La confiance sera renforcée par le retour à des pratiques d'affaires et d'investissement saines. Il faudra que le monde des affaires réalise que c'est avant tout de son propre comportement dont dépend une réglementation adéquate. Les entreprises ne doivent pas abdiquer cette responsabilité au seul gouvernement. Ce dernier, quant à lui, doit s'assurer qu'une réglementation rigoureuse est en place et appliquée de façon efficace. (...)

L'auteur est président et co-chef de la direction de Power Corporation. Ce texte est extrait de l'allocution qu'il a prononcée hier à Québec, à l'occasion du Déjeuner des chefs d'entreprise du Carnaval de Québec.

 

»Profondément attachés au Québec»

(...) Né en Ontario, mon père s'est installé au Québec au début des années 60. Depuis, tout en étendant nos activités en Europe et en Asie, nous avons gardé notre siège social, notre demeure et notre coeur ici, au Québec.

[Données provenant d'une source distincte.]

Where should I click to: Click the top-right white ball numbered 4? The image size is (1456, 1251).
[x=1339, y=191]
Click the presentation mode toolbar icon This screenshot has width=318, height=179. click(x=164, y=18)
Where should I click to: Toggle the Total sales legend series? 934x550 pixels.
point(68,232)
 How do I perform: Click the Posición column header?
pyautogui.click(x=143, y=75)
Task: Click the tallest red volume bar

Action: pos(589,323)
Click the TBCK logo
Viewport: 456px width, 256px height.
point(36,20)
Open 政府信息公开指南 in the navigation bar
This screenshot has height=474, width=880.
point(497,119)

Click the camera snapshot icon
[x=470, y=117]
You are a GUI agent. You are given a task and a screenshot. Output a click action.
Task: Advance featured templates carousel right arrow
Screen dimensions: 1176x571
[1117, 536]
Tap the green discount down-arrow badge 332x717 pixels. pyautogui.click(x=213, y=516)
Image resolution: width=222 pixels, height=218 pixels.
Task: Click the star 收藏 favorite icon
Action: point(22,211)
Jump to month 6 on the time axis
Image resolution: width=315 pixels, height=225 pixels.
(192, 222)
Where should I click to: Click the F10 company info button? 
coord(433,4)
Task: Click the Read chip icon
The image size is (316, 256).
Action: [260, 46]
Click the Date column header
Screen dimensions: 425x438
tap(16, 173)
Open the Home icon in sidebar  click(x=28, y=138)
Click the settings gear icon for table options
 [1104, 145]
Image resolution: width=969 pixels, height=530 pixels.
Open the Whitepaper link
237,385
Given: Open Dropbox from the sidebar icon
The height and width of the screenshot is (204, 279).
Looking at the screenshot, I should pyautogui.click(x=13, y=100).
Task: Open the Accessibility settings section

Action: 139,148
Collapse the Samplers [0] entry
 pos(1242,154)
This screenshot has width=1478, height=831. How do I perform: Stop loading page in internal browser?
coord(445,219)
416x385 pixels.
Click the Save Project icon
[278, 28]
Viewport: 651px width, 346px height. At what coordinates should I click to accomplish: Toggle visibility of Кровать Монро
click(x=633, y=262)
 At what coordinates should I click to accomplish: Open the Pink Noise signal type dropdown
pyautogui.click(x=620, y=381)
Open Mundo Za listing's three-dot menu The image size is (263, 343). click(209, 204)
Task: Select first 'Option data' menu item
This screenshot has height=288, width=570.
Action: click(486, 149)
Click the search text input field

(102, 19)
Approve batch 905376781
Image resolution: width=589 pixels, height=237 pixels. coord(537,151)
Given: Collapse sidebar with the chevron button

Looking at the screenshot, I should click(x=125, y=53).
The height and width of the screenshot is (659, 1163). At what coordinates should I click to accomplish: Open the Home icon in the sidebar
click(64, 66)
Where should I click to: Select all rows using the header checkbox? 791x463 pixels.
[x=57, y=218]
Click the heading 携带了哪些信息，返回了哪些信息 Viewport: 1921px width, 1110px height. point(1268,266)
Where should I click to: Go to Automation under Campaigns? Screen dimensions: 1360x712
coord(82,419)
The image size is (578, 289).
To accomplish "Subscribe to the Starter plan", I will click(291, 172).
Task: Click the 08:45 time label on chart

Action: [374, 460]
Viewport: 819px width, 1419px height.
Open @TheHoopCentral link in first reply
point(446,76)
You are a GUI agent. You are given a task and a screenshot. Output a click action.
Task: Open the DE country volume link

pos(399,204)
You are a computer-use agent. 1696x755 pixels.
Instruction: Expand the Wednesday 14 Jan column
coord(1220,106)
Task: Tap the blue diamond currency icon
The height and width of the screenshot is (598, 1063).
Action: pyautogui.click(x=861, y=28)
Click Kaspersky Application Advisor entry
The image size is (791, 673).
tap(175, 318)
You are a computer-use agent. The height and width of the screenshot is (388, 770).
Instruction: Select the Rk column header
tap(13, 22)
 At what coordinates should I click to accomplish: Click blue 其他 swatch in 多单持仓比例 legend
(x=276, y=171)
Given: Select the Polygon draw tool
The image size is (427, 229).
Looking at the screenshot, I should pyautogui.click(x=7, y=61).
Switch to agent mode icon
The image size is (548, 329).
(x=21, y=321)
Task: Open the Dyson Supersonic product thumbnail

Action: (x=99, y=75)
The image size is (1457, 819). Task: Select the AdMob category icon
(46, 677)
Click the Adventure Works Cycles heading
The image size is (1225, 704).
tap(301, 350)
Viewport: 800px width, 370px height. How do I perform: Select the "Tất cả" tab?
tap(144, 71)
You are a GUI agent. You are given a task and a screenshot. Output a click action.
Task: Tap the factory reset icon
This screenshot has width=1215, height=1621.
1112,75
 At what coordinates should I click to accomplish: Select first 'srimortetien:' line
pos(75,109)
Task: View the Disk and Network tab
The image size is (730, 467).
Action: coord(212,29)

Parce que nous sommes profondément attachés à cette terre et à la présence française en Amérique, parce que nous sommes convaincus que le Québec continuera d'être, avec le reste du Canada, un havre de prospérité, d'ouverture, de démocratie et de paix, nous appuyons de notre mieux ses universités, ses institutions culturelles, ses établissements de santé et de recherche. Ce faisant, nous constatons chaque jour combien le Québec compte de gens talentueux, dynamiques, dévoués.

Pour le Québec comme pour le reste du pays et de la planète, la période actuelle est difficile. Mais je sais que grâce à tous ces gens, à la compétence, à la créativité et à l'énergie des Québécois, nous allons sortir de cette crise plus forts que jamais, prêts à conquérir le monde.